A proteomics study to explore the role of adsorbed serum proteins for PC12 cell adhesion and growth on chitosan and collagen/chitosan surfaces

The aim of this article is to apply proteomics in the comparison of the molecular mechanisms of PC12 cell adhesion and growth mediated by the adsorbed serum proteins on the surfaces of chitosan and collagen/chitosan films. First, the chitosan and the collagen/chitosan films were prepared by spin coating; and their surface morphologies were characterized by scanning electron microscopy, X-ray energy dispersive spectroscopy, contact angle measurement and Fourier transform infrared spectroscopy. Subsequently, cell proliferation experiments on two materials were performed and the dynamic curves of protein adsorption on their surfaces were measured. Then, proteomics and bioinformatics were used to analyze and compare the adsorbed serum proteins on the surfaces of two biomaterials; and their effects on cell adhesion were discussed. The results showed that the optimum concentration of chitosan film was 2% w/v. When compared with chitosan film, collagen/chitosan film promoted the growth and proliferation of PC12 cells more significantly.
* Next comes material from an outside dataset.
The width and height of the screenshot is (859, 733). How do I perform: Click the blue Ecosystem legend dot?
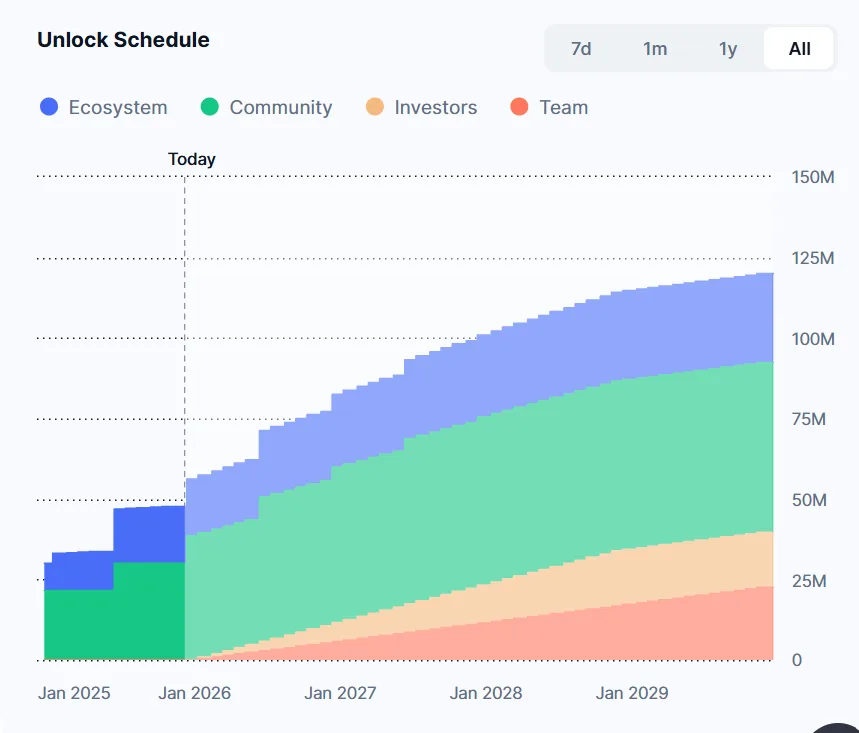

Although the dynamic curves showed no significant difference in the total amount of the adsorbed proteins on both surfaces, proteomics and bioinformatics analyses revealed a difference in protein types: the chitosan surface adsorbed more vitronectin whereas collagen/chitosan surface adsorbed more fibronectin 1 and contained more cell surface receptor binding sites and more Leu-Asp-Val sequences in its surface structure; the collagen/chitosan surface were more conducive to promoting cell adhesion and growth.